A verbatim copy of all entries is the expected output.

(Raw data Opens)

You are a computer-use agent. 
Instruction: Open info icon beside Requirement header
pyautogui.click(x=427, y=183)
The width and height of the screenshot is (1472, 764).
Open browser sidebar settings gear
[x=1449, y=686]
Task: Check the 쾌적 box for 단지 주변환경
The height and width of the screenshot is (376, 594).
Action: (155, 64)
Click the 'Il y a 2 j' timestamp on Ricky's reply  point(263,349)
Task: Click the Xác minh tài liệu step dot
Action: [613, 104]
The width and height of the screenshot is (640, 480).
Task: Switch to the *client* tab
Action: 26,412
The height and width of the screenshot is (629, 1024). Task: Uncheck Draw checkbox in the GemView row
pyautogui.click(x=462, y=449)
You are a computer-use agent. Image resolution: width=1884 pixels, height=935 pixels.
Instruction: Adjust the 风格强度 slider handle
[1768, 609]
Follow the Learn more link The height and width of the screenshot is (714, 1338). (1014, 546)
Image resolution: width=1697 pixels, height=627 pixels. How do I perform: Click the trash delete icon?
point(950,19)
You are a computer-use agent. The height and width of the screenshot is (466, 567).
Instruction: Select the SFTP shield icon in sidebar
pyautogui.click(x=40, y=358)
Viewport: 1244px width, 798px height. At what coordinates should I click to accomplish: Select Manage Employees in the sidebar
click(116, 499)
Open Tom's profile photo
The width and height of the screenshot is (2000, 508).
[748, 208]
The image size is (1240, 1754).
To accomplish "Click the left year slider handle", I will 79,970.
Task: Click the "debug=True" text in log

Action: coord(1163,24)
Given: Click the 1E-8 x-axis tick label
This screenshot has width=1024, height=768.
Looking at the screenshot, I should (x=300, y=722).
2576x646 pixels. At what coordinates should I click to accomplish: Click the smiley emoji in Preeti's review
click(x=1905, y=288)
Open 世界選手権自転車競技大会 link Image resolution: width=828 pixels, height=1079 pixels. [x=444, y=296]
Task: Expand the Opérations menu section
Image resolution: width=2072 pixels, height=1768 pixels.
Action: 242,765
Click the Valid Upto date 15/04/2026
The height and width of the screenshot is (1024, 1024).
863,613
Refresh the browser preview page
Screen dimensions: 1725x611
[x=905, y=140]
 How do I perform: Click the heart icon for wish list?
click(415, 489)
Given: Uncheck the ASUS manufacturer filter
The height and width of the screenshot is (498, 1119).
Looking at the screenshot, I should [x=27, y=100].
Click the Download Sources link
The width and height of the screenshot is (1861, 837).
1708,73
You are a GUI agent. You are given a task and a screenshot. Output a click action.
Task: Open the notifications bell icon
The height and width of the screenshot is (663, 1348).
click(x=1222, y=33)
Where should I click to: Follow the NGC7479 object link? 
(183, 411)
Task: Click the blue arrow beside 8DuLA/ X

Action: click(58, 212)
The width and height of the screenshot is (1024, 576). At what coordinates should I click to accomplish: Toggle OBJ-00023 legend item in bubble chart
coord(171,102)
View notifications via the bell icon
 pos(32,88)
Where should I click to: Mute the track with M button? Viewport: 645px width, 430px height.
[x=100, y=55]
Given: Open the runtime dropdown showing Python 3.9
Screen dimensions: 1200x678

(Raw data Closes)

* Result of this exercise
You are a computer-use agent. 
Instruction: Open info icon beside Requirement header
pyautogui.click(x=427, y=183)
The width and height of the screenshot is (1472, 764).
Open browser sidebar settings gear
[x=1449, y=686]
Task: Check the 쾌적 box for 단지 주변환경
The height and width of the screenshot is (376, 594).
Action: (155, 64)
Click the 'Il y a 2 j' timestamp on Ricky's reply  point(263,349)
Task: Click the Xác minh tài liệu step dot
Action: [613, 104]
The width and height of the screenshot is (640, 480).
Task: Switch to the *client* tab
Action: 26,412
The height and width of the screenshot is (629, 1024). Task: Uncheck Draw checkbox in the GemView row
pyautogui.click(x=462, y=449)
You are a computer-use agent. Image resolution: width=1884 pixels, height=935 pixels.
Instruction: Adjust the 风格强度 slider handle
[1768, 609]
Follow the Learn more link The height and width of the screenshot is (714, 1338). (1014, 546)
Image resolution: width=1697 pixels, height=627 pixels. How do I perform: Click the trash delete icon?
point(950,19)
You are a computer-use agent. The height and width of the screenshot is (466, 567).
Instruction: Select the SFTP shield icon in sidebar
pyautogui.click(x=40, y=358)
Viewport: 1244px width, 798px height. At what coordinates should I click to accomplish: Select Manage Employees in the sidebar
click(116, 499)
Open Tom's profile photo
The width and height of the screenshot is (2000, 508).
[748, 208]
The image size is (1240, 1754).
To accomplish "Click the left year slider handle", I will 79,970.
Task: Click the "debug=True" text in log

Action: coord(1163,24)
Given: Click the 1E-8 x-axis tick label
This screenshot has width=1024, height=768.
Looking at the screenshot, I should (x=300, y=722).
2576x646 pixels. At what coordinates should I click to accomplish: Click the smiley emoji in Preeti's review
click(x=1905, y=288)
Open 世界選手権自転車競技大会 link Image resolution: width=828 pixels, height=1079 pixels. [x=444, y=296]
Task: Expand the Opérations menu section
Image resolution: width=2072 pixels, height=1768 pixels.
Action: 242,765
Click the Valid Upto date 15/04/2026
The height and width of the screenshot is (1024, 1024).
863,613
Refresh the browser preview page
Screen dimensions: 1725x611
[x=905, y=140]
 How do I perform: Click the heart icon for wish list?
click(415, 489)
Given: Uncheck the ASUS manufacturer filter
The height and width of the screenshot is (498, 1119).
Looking at the screenshot, I should [x=27, y=100].
Click the Download Sources link
The width and height of the screenshot is (1861, 837).
1708,73
You are a GUI agent. You are given a task and a screenshot. Output a click action.
Task: Open the notifications bell icon
The height and width of the screenshot is (663, 1348).
click(x=1222, y=33)
Where should I click to: Follow the NGC7479 object link? 
(183, 411)
Task: Click the blue arrow beside 8DuLA/ X

Action: click(58, 212)
The width and height of the screenshot is (1024, 576). At what coordinates should I click to accomplish: Toggle OBJ-00023 legend item in bubble chart
coord(171,102)
View notifications via the bell icon
 pos(32,88)
Where should I click to: Mute the track with M button? Viewport: 645px width, 430px height.
[x=100, y=55]
Given: Open the runtime dropdown showing Python 3.9
Screen dimensions: 1200x678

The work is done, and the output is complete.